RENTRÉE LITTÉRAIRE
Il était temps. Après des années à se demander quel éditeur publierait le plus de livres pour la (trop) foisonnante rentrée littéraire d’août-septembre, bien que seule une poignée d’ouvrages se détache du lot, l’industrie du livre propose « seulement » 490 livres cet automne, alors que les chiffres des saisons précédentes avaient pu atteindre les 650. Ouf. Et cette rentrée n’en est pas moins passionnante, déconstruisant les liens à l’exil, au désir, à ce que l’on est ou ce que l’on veut devenir.

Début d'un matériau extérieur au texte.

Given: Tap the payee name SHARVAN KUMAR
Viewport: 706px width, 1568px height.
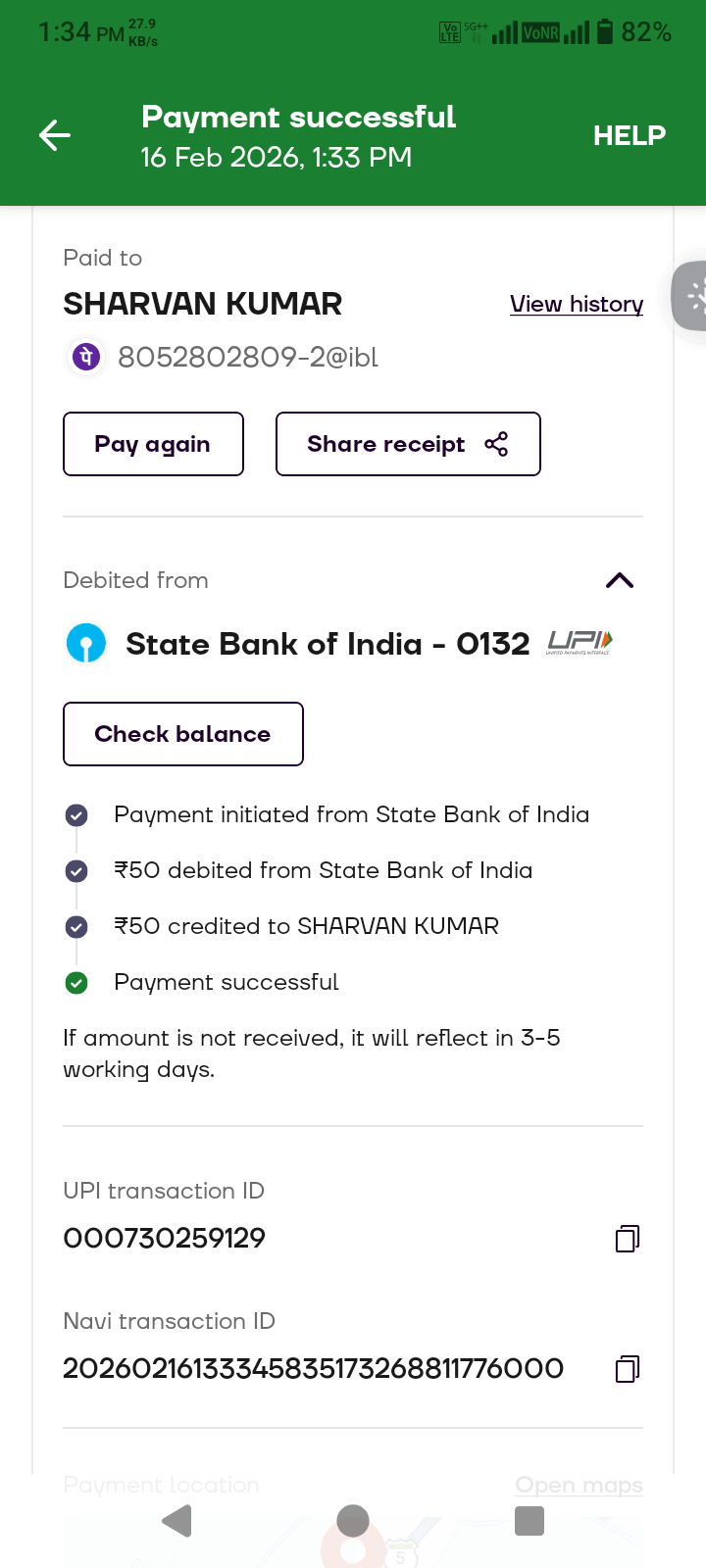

Après des mois de crise sanitaire, des récits introspectifs réussissent, cependant, à évoquer la place de l’autre. Dans La Dépendance, paru chez Gallimard, la Britannique Rachel Cusk s’inspire des mémoires de Mabel Dodge Luhan, qui avait hébergé D.H. Lawrence pendant plusieurs mois. La narratrice est quelque peu névrosée, ambivalente, et trépigne à l’idée de recevoir dans sa dépendance, au milieu des marais, un peintre qu’elle vénère. Évidemment, cela ne va pas se passer comme prévu. Grinçant et impitoyable ! Les interlocuteurs masculins sont aussi au cœur du sujet des Françaises Emmanuelle Richard avec Hommes (Éditions de l’Olivier) et Emma Becker avec L’Inconduite (Albin Michel). Dans le premier, nous sommes à Paris, en 2038, et l’héroïne reconnaît un ancien amant dans l’avis de recherche d’un criminel. Elle se souvient alors de leur rencontre, vingt ans plus tôt, lorsqu’en recherche d’un nouveau souffle, elle partit s’isoler à l’étranger et cèda aux avances d’un imposant Texan… Après La Maison, qui relatait son expérience de prostituée berlinoise, Emma Becker poursuit brillamment son analyse du désir dans ce qu’elle affirme être une fiction mais qui cite, dès l’ouverture, Hervé Guibert. Ce qui n’est pas un hasard… En résulte une Inconduite aussi fiévreuse que cérébrale. L’Espagnole Eva Baltasar, elle, raconte dans Boulder le coup de foudre entre deux femmes, dont l’une souhaite devenir mère. L’autre, une narratrice misanthrope et viscéralement autonome, ne partage pas le même besoin… On est porté par une prose âpre, proche de la scansion, parfois mordante. Un style aux antipodes de la plume souvent tendre de l’Irlandaise Sally Rooney, autrice du best-seller Normal People, qui avait donné lieu à une série télévisée tout aussi populaire. Dans Où es-tu, monde admirable ? (Éditions de l’Olivier), on assiste à l’apprentissage parallèle de deux amies, qui, dans un contexte sociétal hautement angoissant, voient faiblir leur lien, et peinent dans leurs relations amoureuses.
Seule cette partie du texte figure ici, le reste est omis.